▶ _Task prompt_
Print the lines from the records exactly as they appear, starting at the line containing "Image resolution: width=600" and ending at the line containing "click(x=730, y=131)", and nothing else.

Some records:
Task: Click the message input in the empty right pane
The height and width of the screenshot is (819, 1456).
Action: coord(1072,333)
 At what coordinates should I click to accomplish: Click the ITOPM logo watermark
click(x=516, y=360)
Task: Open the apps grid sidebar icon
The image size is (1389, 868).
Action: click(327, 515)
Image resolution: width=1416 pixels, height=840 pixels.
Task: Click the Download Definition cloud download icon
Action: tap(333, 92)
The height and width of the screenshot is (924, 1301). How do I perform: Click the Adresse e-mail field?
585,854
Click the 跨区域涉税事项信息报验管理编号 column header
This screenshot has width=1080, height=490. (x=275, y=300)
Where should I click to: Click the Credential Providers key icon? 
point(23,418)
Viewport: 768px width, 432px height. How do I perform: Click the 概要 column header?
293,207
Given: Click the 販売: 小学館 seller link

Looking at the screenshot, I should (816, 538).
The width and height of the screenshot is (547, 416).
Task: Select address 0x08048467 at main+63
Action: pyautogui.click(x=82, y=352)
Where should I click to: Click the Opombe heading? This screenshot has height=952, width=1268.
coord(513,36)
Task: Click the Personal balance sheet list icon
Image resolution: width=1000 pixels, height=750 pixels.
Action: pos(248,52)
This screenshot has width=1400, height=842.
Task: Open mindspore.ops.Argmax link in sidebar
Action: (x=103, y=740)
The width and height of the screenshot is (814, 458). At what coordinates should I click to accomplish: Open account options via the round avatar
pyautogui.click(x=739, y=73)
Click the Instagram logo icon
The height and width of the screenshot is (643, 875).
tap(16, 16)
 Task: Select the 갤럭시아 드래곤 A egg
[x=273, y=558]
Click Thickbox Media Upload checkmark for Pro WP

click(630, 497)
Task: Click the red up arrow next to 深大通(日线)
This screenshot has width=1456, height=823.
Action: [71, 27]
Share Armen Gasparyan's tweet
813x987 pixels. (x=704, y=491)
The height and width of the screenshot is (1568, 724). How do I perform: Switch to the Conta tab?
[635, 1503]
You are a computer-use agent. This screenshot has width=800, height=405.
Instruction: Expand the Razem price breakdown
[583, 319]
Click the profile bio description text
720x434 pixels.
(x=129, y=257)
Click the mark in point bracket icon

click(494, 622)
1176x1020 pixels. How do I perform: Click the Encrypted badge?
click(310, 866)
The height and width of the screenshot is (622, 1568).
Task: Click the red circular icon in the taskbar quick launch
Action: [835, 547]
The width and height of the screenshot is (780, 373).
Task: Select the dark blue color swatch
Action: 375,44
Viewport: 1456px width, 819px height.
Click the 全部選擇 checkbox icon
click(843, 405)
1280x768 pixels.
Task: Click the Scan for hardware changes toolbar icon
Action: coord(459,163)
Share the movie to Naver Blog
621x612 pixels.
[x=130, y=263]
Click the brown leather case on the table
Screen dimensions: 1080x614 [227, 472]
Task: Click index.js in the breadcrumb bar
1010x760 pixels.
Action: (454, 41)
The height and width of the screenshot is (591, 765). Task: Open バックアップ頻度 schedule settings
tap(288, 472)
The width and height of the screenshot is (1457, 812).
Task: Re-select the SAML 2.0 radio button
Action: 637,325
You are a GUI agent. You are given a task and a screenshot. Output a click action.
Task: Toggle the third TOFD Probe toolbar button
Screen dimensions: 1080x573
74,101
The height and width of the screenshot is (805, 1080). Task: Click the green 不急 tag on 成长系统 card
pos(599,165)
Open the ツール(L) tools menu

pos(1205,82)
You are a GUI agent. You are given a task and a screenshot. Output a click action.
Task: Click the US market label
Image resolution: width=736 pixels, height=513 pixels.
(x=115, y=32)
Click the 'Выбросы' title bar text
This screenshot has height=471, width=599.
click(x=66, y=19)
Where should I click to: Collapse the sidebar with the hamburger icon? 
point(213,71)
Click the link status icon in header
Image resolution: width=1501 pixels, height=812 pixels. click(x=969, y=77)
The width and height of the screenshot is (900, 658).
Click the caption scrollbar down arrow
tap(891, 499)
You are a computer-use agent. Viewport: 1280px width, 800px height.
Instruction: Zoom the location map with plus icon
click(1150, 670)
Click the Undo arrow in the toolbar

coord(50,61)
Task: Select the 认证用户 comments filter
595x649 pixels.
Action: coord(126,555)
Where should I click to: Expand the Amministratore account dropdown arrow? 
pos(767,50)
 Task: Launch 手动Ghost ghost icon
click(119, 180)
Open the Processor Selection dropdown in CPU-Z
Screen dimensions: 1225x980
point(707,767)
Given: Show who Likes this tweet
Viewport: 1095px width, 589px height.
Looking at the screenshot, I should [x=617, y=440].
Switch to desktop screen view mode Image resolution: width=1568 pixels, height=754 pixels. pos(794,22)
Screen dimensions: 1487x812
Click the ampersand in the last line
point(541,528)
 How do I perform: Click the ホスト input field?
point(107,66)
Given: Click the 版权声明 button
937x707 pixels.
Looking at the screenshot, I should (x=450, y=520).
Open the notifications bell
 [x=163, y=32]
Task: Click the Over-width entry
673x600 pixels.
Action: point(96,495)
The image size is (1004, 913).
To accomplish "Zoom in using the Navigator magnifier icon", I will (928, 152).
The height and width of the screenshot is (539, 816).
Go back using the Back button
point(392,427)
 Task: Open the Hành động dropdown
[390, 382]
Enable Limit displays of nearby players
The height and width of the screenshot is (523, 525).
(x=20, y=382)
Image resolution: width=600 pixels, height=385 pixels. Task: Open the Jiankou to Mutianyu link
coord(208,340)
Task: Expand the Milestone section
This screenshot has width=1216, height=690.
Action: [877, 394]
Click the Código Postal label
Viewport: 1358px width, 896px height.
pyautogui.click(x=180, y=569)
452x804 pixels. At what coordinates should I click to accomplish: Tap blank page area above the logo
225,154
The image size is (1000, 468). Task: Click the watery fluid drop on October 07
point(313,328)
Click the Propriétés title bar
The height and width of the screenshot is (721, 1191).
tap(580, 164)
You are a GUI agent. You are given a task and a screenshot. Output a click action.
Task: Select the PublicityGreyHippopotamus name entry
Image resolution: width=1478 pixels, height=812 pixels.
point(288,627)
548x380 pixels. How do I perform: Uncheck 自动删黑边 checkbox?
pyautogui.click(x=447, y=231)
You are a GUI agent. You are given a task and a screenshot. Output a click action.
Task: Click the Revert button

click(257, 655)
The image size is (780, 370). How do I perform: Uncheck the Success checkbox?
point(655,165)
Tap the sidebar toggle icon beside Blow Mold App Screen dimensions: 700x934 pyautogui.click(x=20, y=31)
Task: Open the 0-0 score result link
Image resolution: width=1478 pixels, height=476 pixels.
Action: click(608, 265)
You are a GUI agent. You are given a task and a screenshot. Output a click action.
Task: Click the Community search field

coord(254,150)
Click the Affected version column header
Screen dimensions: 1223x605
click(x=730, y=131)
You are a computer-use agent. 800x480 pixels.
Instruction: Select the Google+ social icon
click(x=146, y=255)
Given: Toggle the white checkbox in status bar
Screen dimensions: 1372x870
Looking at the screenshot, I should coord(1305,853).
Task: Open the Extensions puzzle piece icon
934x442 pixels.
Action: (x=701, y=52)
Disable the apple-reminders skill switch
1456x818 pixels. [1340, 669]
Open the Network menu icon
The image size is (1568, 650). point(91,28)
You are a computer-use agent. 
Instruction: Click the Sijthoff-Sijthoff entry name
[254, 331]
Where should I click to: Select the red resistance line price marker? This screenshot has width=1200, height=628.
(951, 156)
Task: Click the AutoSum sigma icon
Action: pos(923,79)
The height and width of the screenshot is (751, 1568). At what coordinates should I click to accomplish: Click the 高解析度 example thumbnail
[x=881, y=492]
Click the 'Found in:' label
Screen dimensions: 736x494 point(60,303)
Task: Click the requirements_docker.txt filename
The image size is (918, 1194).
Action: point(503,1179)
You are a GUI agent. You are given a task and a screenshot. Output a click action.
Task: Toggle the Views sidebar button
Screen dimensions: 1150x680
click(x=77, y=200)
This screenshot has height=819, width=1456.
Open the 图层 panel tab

▶ _Correct response_
Image resolution: width=600 pixels, height=385 pixels. Task: Open the Jiankou to Mutianyu link
coord(208,340)
Task: Expand the Milestone section
This screenshot has width=1216, height=690.
Action: [877, 394]
Click the Código Postal label
Viewport: 1358px width, 896px height.
pyautogui.click(x=180, y=569)
452x804 pixels. At what coordinates should I click to accomplish: Tap blank page area above the logo
225,154
The image size is (1000, 468). Task: Click the watery fluid drop on October 07
point(313,328)
Click the Propriétés title bar
The height and width of the screenshot is (721, 1191).
tap(580, 164)
You are a GUI agent. You are given a task and a screenshot. Output a click action.
Task: Select the PublicityGreyHippopotamus name entry
Image resolution: width=1478 pixels, height=812 pixels.
point(288,627)
548x380 pixels. How do I perform: Uncheck 自动删黑边 checkbox?
pyautogui.click(x=447, y=231)
You are a GUI agent. You are given a task and a screenshot. Output a click action.
Task: Click the Revert button

click(257, 655)
The image size is (780, 370). How do I perform: Uncheck the Success checkbox?
point(655,165)
Tap the sidebar toggle icon beside Blow Mold App Screen dimensions: 700x934 pyautogui.click(x=20, y=31)
Task: Open the 0-0 score result link
Image resolution: width=1478 pixels, height=476 pixels.
Action: click(608, 265)
You are a GUI agent. You are given a task and a screenshot. Output a click action.
Task: Click the Community search field

coord(254,150)
Click the Affected version column header
Screen dimensions: 1223x605
click(x=730, y=131)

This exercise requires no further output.